Reading passage ->

— BEGIN —

It is generally believed that gravity does not influence fluid flow at the microscale. When the interfacial forces dominate over gravity, the Bond number is <1 (Kashid and Kiwi-Minsker 2011). According to Cheng and Wu (2006), the effect of gravity can be neglected when the Bond number is less than 0.05. Hibara et al. (2001) showed that interfacial tension has a much larger effect on the interface than gravity inside microchannels. The Bond numbers in this work were 4.4 × 10⁻⁴ (220 μm × 50 μm channel), 5.3 × 10⁻⁴ (440 μm × 50 μm channel), and 2.2 × 10⁻³ (1000 μm × 100 μm channel), which means that gravity is surpassed by surface tension. The effect of gravity is therefore insignificant for any microreactor or interface orientation.

In the 220 μm × 50 μm Y-shaped microchannel, two flow regimes were observed: slug flow and parallel flow. Figure 2 shows the flow map of n-hexane/water, showing the conditions for the two regimes, along with the conditions for parallel flow, with the interface positioned in the middle of the channel. Parallel flow was also achieved at the flow rates of n-hexane and water of 45 and 36; 50 and 42; and 100 and 80 μl/min (not shown on graph), and these values were also used for the construction of the parallel to slug flow transition line. The determined linear function, indicating the lowest average n-hexane velocity (at the inlet to the central channel) required for parallel flow, as a function of the average inlet velocity of water is: v _h = 0.69·v _w + 0.005 m/s (valid for average water velocities of more than 0.003 m/s). v _h and v _w are the average velocities (in m/s) of n-hexane and water, respectively. Parallel flow with the interface in the middle of the channel was attained at a 1:2.5 water to n-hexane flow rate ratio.

— END —

Challenges ->
**a.** Based on the passage on microchannel flow, state whether each statement agrees with it, and support each yes or no with a quotation. (i) The effect of gravity can be neglected when the Bond number is less than 0.05. (ii) Three flow regimes were observed in the 220 μm × 50 μm Y-shaped microchannel. (iii) Parallel flow with the interface in the middle of the channel was attained at a 1:2.5 water to n-hexane flow rate ratio.
**b.** According to the passage on microchannel flow, what was the Bond number for the 1000 μm × 100 μm channel?
The lines after this point come from a separate source and are unrelated to the passage on microchannel flow.

Raw data ->
— BEGIN —

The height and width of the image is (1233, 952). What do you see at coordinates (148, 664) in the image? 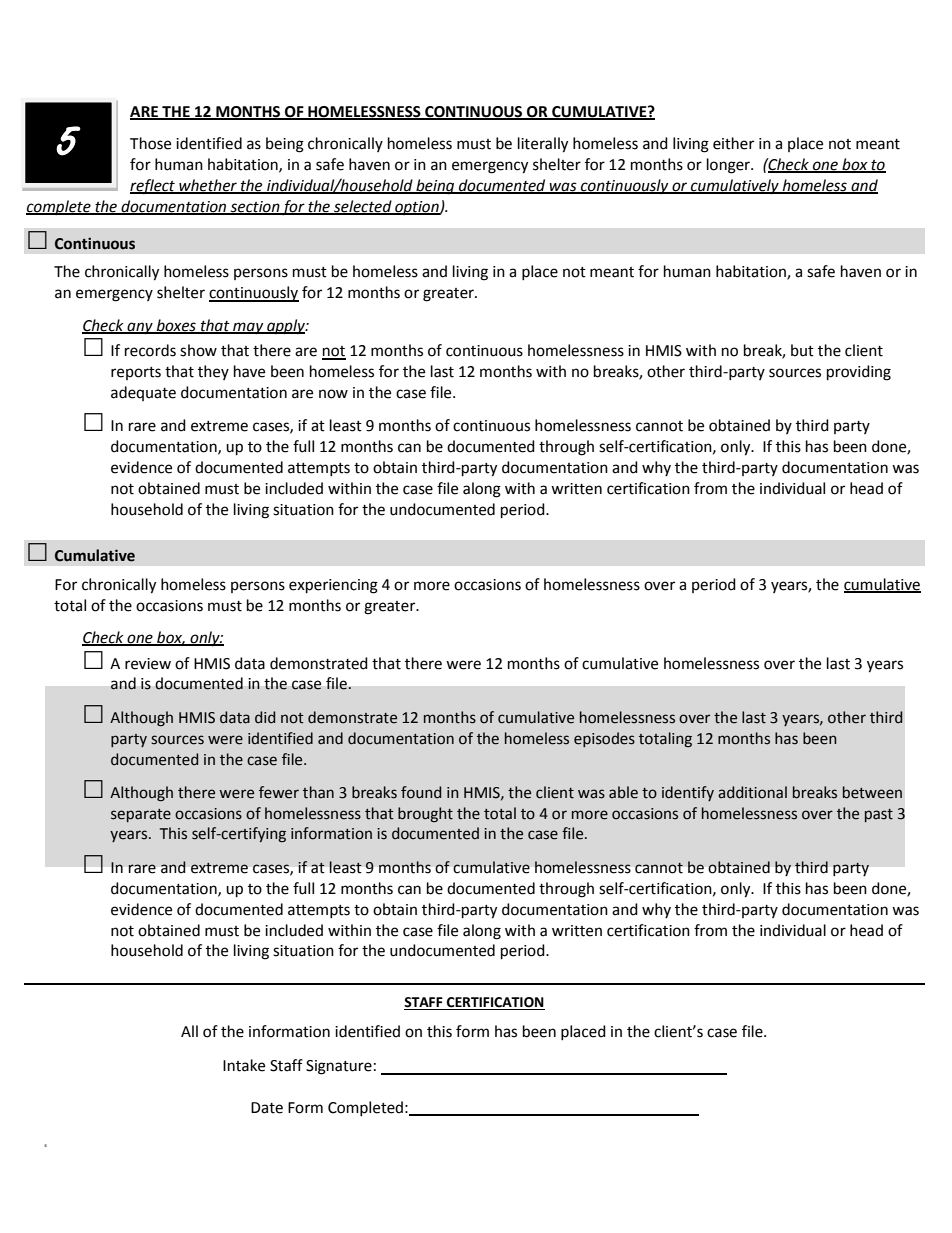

— END —

Answers below ->
**a.**
(i) Yes: "According to Cheng and Wu (2006), the effect of gravity can be neglected when the Bond number is less than 0.05."
(ii) No: "two flow regimes were observed: slug flow and parallel flow."
(iii) Yes: "Parallel flow with the interface in the middle of the channel was attained at a 1:2.5 water to n-hexane flow rate ratio."

**b.** 2.2 × 10⁻³